Some records:

***

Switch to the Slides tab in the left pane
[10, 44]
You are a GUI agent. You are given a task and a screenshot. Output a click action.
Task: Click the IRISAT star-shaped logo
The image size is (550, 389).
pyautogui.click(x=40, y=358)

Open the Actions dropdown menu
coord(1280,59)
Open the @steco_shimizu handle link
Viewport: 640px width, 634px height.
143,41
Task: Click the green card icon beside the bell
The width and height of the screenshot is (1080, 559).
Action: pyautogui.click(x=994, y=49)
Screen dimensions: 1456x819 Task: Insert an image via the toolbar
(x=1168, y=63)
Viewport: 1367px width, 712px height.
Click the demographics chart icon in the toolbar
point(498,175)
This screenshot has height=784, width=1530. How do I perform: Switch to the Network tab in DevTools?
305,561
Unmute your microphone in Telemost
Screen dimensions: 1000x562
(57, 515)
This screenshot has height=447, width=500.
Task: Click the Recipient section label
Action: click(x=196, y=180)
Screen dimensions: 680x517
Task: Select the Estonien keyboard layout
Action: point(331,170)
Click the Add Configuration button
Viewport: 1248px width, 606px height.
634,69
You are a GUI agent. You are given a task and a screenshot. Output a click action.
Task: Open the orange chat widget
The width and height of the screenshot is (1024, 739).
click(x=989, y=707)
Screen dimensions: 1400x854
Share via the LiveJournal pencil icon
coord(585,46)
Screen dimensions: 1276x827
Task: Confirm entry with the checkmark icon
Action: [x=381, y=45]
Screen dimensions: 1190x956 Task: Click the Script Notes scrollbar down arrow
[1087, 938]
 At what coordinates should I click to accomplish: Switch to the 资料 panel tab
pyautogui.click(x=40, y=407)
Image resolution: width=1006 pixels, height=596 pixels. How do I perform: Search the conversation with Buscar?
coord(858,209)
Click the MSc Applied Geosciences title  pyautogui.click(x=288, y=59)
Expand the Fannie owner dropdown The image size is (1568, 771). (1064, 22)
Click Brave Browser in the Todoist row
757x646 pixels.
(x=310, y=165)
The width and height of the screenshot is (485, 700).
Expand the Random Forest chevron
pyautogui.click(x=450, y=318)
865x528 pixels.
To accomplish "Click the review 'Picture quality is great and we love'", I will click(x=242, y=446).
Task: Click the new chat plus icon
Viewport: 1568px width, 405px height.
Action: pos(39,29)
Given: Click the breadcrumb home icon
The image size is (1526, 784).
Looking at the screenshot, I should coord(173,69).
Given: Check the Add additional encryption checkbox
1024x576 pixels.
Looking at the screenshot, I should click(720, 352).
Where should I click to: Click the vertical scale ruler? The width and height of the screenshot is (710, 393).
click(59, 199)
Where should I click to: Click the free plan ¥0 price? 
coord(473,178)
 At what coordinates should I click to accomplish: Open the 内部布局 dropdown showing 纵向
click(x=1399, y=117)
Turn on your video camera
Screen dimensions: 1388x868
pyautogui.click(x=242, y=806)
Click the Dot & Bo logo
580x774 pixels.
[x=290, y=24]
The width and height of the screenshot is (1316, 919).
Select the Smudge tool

***

Brief -
Express every line of the records as a JSON list of strings, one string per line, omitting blank lines.

Exercise result -
[
  "Switch to the Slides tab in the left pane",
  "[10, 44]",
  "You are a GUI agent. You are given a task and a screenshot. Output a click action.",
  "Task: Click the IRISAT star-shaped logo",
  "The image size is (550, 389).",
  "pyautogui.click(x=40, y=358)",
  "Open the Actions dropdown menu",
  "coord(1280,59)",
  "Open the @steco_shimizu handle link",
  "Viewport: 640px width, 634px height.",
  "143,41",
  "Task: Click the green card icon beside the bell",
  "The width and height of the screenshot is (1080, 559).",
  "Action: pyautogui.click(x=994, y=49)",
  "Screen dimensions: 1456x819 Task: Insert an image via the toolbar",
  "(x=1168, y=63)",
  "Viewport: 1367px width, 712px height.",
  "Click the demographics chart icon in the toolbar",
  "point(498,175)",
  "This screenshot has height=784, width=1530. How do I perform: Switch to the Network tab in DevTools?",
  "305,561",
  "Unmute your microphone in Telemost",
  "Screen dimensions: 1000x562",
  "(57, 515)",
  "This screenshot has height=447, width=500.",
  "Task: Click the Recipient section label",
  "Action: click(x=196, y=180)",
  "Screen dimensions: 680x517",
  "Task: Select the Estonien keyboard layout",
  "Action: point(331,170)",
  "Click the Add Configuration button",
  "Viewport: 1248px width, 606px height.",
  "634,69",
  "You are a GUI agent. You are given a task and a screenshot. Output a click action.",
  "Task: Open the orange chat widget",
  "The width and height of the screenshot is (1024, 739).",
  "click(x=989, y=707)",
  "Screen dimensions: 1400x854",
  "Share via the LiveJournal pencil icon",
  "coord(585,46)",
  "Screen dimensions: 1276x827",
  "Task: Confirm entry with the checkmark icon",
  "Action: [x=381, y=45]",
  "Screen dimensions: 1190x956 Task: Click the Script Notes scrollbar down arrow",
  "[1087, 938]",
  " At what coordinates should I click to accomplish: Switch to the 资料 panel tab",
  "pyautogui.click(x=40, y=407)",
  "Image resolution: width=1006 pixels, height=596 pixels. How do I perform: Search the conversation with Buscar?",
  "coord(858,209)",
  "Click the MSc Applied Geosciences title  pyautogui.click(x=288, y=59)",
  "Expand the Fannie owner dropdown The image size is (1568, 771). (1064, 22)",
  "Click Brave Browser in the Todoist row",
  "757x646 pixels.",
  "(x=310, y=165)",
  "The width and height of the screenshot is (485, 700).",
  "Expand the Random Forest chevron",
  "pyautogui.click(x=450, y=318)",
  "865x528 pixels.",
  "To accomplish \"Click the review 'Picture quality is great and we love'\", I will click(x=242, y=446).",
  "Task: Click the new chat plus icon",
  "Viewport: 1568px width, 405px height.",
  "Action: pos(39,29)",
  "Given: Click the breadcrumb home icon",
  "The image size is (1526, 784).",
  "Looking at the screenshot, I should coord(173,69).",
  "Given: Check the Add additional encryption checkbox",
  "1024x576 pixels.",
  "Looking at the screenshot, I should click(720, 352).",
  "Where should I click to: Click the vertical scale ruler? The width and height of the screenshot is (710, 393).",
  "click(59, 199)",
  "Where should I click to: Click the free plan ¥0 price? ",
  "coord(473,178)",
  " At what coordinates should I click to accomplish: Open the 内部布局 dropdown showing 纵向",
  "click(x=1399, y=117)",
  "Turn on your video camera",
  "Screen dimensions: 1388x868",
  "pyautogui.click(x=242, y=806)",
  "Click the Dot & Bo logo",
  "580x774 pixels.",
  "[x=290, y=24]",
  "The width and height of the screenshot is (1316, 919).",
  "Select the Smudge tool"
]